Operations Sgt. Maj. Javier Fernandez arrived with the advance party in October 2004 to help prepare for the unit’s arrival. He said the South Korean military has been key to his battalion’s success.

According to information provided by the battalion, soldiers adopted two local orphanages, helped prepare a home for the handicapped for winter, partnered with South Korean military forces and hosted an open house. And in their first year at Kwangju, they volunteered about 1,000 hours in the off-base community.

On Friday, brigade commander Col. John G. Rossi hosted a ceremony at Osan Air Base and was joined by Maj. Gen. Lee Gwang- hee and Brig. Gen. Joseph Reynes Jr., commanders respectively of the South Korean Air Defense Artillery Command and 51st Fighter Wing.

Rossi cited two Patriot unit rotations, joint basing on South Korean facilities, acquiring 24 Avengers and Sentinel radar units and a constant commitment to readiness as among the brigade’s accomplishments since arrival.

He said his troops are spread out across the peninsula, from Camp Casey near the Demilitarized Zone separating North and South Korea to Kwangu in the peninsula’s southwest portion.

While most one-year rotations on the peninsula are soldier by soldier, the air defense soldiers are the only ones to rotate entire fire batteries in and out.
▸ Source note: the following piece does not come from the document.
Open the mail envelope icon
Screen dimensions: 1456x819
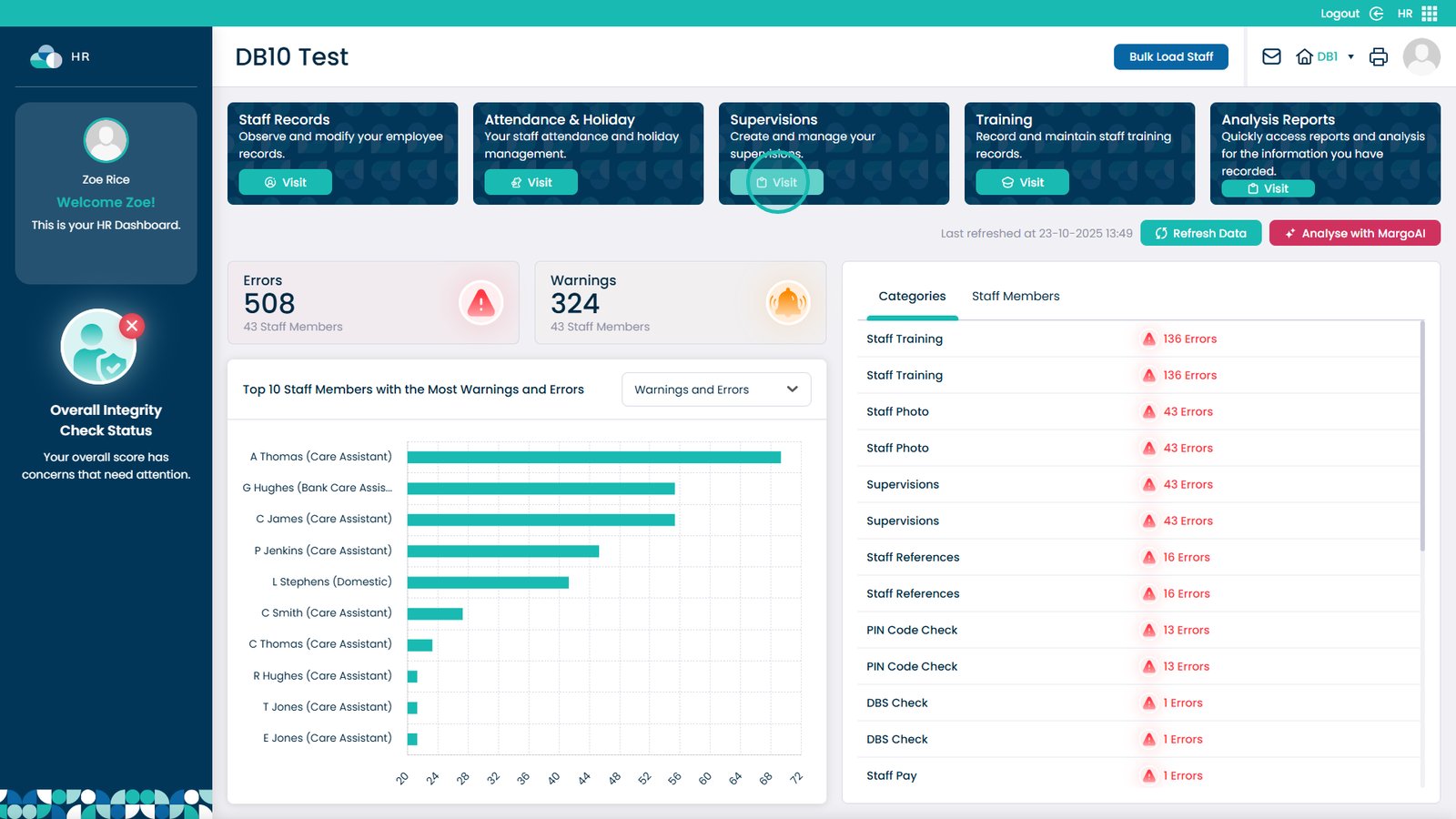pos(1271,56)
The Army is adopting that system as part of transformation, Rossi said, “and we’re at the forefront.”

A Pyeongtaek Korean American Cooperation Branch member read a speech from Pyeongtaek Mayor Song Myung-ho pledging continued support of the brigade.

Rossi also thanked Reynes, saying the only phrase to sum up their relationship is “one team — one fight.”

“You are a leader we’d follow in combat without question. My only regret is that you are not an Army officer,” he said to laughter in the audience.